> Provided data:

'''

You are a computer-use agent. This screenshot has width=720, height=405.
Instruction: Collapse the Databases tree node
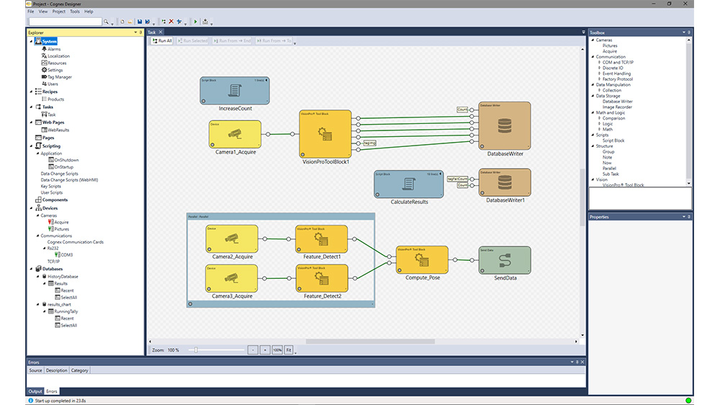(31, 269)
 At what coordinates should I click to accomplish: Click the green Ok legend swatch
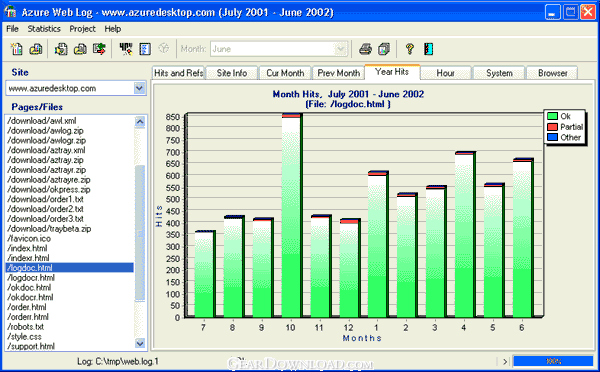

'''
'''

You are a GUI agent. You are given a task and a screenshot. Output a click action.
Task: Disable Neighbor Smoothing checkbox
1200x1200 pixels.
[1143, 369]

'''

> What is being asked:
Wherever a line above contains "screenshot", copy that line.

> Response box:
You are a computer-use agent. This screenshot has width=720, height=405.
You are a GUI agent. You are given a task and a screenshot. Output a click action.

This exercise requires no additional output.